Former Brazil star Zico confirmed he will stand in the election to succeed Sepp Blatter as president of FIFA, although he admitted he may struggle to find enough support.

“I would like to confirm the decision to be a candidate,” the 62-year-old told a news conference yesterday. “I feel I am capable. For sure, certain rules need to change.”

Blatter has already announced he will stand down from the job after the organisation he has headed since 1998 was engulfed in a series of corruption allegations.

Zico, who has experience of the game at managerial level having notably coached Japan, said he believed the game had to undergo wide-ranging reforms. But he added he believed it was right that Blatter be allowed to stay in place prior to a vote on a successor due by year’s end. “This will allow him to make an orderly handover,” Zico told reporters in Rio.

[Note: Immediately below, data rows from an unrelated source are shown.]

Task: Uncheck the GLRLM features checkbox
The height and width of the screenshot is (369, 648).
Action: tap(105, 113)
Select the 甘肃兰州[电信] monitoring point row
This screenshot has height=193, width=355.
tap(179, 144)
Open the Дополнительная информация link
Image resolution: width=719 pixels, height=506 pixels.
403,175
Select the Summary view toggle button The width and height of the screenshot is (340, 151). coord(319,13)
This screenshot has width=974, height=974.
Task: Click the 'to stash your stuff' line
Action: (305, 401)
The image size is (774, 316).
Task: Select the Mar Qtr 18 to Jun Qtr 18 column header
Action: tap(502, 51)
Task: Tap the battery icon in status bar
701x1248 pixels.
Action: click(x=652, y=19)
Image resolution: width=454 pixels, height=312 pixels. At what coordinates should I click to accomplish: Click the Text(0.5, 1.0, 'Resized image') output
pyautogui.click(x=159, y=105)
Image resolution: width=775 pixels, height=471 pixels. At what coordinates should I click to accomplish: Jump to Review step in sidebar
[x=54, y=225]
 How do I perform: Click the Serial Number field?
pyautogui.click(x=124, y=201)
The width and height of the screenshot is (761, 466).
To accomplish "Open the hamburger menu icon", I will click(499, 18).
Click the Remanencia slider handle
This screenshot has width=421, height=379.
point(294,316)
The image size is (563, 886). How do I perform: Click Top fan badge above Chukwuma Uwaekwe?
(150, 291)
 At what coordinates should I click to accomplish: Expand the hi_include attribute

Zico, nicknamed the “white Pele” during a playing career which never yielded a World Cup triumph, joked that controversial Argentine legend Diego Maradona could serve as vice-president.

Maradona, a World Cup winner in 1986, was banned for doping eight years later and a previous drugs ban while playing in Italy would suggest he has little chance of joining the game’s establishment.

But he is a football name — and he has every right therefore to “put his name forward” if he wished to do so, Zico said.

While underlining his interest in standing for a revamped FIFA, Zico said he would first insist on a simplified voting system which is less open to “horsetrading.”

And he added he would also call for a system of “one re-election at most,” noting that Blatter and predecessor, Brazilian Joao Havelange, had held the post between them for the past four decades — his own entire career as player and coach.

Zico added that the Brazilian Football Confederation also needed a total overhaul with former president Jose Maria Marin one of seven top FIFA officials arrested in Zurich late last month as part of an FBI probe into corruption in the sport.

“But that is even more difficult” than reforming FIFA, Zico suggested, in wearily acknowledging that Brazilian football politics has long been a murky business.

In order to have his putative FIFA candidature accepted the former Flamengo star requires the support of five international federations.